• _WHAT IS REQUIRED_: Take the lines below between the one holding "1568x528 pixels." and the one holding "Given: Add subtask with מטלה חדשה button", inclusive, and copy them exactly. Add nothing.

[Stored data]
--------------------
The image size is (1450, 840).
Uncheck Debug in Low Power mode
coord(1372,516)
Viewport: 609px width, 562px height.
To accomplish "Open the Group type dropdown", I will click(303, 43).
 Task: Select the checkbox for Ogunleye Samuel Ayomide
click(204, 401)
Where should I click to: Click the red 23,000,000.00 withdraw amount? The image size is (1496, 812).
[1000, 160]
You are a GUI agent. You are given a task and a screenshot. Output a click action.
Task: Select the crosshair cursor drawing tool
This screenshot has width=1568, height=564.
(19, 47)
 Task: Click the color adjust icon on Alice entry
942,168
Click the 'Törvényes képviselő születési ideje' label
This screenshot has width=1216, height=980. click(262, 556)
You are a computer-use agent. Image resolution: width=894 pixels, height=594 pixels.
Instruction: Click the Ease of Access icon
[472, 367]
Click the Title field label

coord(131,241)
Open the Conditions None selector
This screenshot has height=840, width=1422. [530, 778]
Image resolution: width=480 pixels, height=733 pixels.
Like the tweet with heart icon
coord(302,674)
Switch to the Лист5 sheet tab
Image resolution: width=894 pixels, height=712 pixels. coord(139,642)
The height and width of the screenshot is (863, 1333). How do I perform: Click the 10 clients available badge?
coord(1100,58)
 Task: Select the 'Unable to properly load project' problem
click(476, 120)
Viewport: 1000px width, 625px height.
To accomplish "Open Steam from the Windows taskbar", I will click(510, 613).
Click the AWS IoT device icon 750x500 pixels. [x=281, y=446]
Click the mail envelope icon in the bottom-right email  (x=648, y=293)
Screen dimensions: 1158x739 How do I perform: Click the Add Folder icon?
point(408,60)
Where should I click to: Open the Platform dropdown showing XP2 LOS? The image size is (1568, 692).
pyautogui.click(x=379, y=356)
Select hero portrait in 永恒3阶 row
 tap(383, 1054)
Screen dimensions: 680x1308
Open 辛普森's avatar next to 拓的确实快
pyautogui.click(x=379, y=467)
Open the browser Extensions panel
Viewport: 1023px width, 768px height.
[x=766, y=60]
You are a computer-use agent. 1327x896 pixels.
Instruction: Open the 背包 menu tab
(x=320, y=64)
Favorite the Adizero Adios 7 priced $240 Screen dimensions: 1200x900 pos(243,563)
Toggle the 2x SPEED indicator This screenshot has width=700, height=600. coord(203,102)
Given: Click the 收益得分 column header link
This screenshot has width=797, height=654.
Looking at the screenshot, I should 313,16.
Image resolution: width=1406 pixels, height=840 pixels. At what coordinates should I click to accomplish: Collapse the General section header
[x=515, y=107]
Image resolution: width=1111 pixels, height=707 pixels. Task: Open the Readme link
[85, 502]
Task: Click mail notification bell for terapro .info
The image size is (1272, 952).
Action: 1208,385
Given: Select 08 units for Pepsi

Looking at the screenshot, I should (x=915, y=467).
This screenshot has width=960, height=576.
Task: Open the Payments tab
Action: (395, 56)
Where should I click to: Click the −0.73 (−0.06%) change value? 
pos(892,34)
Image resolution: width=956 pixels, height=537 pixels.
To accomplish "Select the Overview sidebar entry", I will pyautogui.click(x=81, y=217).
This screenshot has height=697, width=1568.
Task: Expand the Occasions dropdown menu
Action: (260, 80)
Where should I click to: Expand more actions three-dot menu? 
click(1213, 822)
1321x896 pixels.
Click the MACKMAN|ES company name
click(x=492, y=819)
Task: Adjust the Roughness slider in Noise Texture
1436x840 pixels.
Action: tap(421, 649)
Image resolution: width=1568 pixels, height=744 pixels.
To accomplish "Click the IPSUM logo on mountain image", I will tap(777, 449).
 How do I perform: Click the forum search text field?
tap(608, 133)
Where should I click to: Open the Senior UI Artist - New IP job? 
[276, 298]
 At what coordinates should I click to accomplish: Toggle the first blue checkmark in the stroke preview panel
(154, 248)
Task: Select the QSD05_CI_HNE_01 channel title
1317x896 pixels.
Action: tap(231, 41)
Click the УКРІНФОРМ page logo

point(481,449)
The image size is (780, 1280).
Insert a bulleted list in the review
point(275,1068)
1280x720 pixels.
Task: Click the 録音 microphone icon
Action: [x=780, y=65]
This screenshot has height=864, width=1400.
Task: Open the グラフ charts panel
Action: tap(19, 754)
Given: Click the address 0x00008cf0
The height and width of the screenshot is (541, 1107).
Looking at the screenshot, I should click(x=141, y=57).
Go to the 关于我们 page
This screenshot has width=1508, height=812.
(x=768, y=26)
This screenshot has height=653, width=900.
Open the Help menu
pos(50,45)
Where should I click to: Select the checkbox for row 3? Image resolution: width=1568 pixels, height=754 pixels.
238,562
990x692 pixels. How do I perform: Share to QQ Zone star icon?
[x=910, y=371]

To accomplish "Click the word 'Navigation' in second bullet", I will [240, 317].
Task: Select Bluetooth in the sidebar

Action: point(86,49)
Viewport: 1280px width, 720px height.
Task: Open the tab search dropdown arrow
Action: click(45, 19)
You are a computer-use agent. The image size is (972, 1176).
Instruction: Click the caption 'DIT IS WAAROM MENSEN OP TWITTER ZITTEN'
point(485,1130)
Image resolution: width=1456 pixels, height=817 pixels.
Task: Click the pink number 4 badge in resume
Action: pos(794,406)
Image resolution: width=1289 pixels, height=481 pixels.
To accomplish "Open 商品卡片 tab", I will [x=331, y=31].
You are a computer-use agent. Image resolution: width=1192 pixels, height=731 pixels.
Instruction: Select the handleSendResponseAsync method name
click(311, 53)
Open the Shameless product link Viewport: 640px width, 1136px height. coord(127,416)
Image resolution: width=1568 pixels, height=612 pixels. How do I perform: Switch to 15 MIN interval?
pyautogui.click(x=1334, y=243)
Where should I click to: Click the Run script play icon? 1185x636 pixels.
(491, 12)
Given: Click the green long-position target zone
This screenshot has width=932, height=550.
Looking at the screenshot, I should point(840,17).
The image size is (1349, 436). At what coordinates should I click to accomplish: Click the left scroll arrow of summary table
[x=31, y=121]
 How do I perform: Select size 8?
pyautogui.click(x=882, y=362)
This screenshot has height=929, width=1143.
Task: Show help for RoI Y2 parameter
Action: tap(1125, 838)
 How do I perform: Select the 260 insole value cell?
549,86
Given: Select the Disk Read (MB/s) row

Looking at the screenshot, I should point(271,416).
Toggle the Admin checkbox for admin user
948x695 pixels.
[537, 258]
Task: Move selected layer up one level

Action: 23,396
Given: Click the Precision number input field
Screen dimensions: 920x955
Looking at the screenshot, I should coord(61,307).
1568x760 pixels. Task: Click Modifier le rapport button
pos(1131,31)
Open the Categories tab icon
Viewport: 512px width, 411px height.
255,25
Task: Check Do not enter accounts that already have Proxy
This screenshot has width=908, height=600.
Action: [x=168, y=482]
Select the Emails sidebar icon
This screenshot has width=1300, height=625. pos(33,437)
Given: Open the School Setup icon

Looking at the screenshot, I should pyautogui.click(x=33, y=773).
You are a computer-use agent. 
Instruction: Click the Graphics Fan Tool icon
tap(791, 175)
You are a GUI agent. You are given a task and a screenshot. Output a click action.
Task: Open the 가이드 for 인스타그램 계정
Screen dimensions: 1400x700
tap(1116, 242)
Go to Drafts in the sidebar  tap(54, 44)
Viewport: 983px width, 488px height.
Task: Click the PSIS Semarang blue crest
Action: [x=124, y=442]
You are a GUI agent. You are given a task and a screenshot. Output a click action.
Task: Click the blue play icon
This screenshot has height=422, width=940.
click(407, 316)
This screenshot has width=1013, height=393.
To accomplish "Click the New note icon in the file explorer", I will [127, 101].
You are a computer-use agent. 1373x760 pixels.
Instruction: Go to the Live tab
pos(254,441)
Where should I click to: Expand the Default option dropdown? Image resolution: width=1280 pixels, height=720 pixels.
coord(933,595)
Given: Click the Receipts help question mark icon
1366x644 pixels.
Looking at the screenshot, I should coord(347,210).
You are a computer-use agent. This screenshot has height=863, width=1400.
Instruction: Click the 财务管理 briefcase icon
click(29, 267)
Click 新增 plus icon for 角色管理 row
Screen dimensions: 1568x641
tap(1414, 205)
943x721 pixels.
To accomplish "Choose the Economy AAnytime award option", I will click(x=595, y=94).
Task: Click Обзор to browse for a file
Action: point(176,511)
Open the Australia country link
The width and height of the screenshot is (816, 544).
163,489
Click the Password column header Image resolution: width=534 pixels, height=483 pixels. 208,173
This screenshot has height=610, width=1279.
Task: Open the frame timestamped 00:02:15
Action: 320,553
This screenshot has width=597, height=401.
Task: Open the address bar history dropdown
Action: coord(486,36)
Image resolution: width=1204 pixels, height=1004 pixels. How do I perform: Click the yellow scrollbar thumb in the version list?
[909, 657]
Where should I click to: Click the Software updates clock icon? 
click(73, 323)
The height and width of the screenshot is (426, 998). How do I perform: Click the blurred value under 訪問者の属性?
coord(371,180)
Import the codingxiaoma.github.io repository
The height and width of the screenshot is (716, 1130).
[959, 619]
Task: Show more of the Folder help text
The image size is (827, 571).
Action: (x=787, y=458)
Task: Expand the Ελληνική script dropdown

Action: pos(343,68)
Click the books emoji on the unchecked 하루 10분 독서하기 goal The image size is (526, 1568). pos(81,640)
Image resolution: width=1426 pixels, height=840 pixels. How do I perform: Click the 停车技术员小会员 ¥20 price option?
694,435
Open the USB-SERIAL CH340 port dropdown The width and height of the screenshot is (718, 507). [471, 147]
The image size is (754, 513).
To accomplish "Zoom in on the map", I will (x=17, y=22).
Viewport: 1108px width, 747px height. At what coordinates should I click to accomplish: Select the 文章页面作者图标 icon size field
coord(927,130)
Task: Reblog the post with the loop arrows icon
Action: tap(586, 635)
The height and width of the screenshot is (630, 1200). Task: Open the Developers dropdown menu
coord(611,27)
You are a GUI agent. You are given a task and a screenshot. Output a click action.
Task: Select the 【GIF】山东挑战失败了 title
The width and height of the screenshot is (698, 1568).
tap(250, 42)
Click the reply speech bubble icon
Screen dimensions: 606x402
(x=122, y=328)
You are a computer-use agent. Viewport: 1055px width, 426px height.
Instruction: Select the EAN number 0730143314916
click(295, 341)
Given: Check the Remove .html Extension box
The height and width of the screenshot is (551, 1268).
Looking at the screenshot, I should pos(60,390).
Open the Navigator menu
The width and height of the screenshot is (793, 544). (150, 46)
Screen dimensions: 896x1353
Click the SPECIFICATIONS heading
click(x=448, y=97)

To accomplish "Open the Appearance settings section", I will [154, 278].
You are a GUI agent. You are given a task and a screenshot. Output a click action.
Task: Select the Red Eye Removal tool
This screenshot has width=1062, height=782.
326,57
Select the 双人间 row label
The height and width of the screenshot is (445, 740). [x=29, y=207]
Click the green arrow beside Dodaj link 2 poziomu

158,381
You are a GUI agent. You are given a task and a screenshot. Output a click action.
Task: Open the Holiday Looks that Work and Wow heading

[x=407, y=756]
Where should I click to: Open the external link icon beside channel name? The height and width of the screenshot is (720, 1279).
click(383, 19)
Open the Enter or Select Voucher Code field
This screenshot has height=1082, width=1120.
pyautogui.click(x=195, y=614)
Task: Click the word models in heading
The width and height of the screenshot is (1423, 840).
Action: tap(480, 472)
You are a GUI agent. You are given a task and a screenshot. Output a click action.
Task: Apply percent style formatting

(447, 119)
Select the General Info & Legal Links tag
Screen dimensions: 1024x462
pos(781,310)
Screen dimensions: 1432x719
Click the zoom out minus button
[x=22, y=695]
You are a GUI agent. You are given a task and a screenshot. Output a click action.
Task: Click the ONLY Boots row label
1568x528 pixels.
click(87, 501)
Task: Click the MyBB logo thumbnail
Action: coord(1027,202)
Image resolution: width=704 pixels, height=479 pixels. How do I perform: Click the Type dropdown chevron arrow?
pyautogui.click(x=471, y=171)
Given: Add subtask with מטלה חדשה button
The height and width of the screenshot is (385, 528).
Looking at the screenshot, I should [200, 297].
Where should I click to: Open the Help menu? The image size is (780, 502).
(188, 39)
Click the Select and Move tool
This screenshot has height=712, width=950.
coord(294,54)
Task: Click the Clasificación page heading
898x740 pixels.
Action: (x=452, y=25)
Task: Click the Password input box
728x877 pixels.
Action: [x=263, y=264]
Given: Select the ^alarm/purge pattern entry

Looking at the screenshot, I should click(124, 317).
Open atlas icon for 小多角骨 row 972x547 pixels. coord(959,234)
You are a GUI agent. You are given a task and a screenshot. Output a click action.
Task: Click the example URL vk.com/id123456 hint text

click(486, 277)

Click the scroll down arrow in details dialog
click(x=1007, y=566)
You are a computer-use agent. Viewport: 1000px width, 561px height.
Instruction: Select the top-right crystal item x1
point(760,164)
--------------------
• _ANSWER SPACE_:
1568x528 pixels.
click(87, 501)
Task: Click the MyBB logo thumbnail
Action: coord(1027,202)
Image resolution: width=704 pixels, height=479 pixels. How do I perform: Click the Type dropdown chevron arrow?
pyautogui.click(x=471, y=171)
Given: Add subtask with מטלה חדשה button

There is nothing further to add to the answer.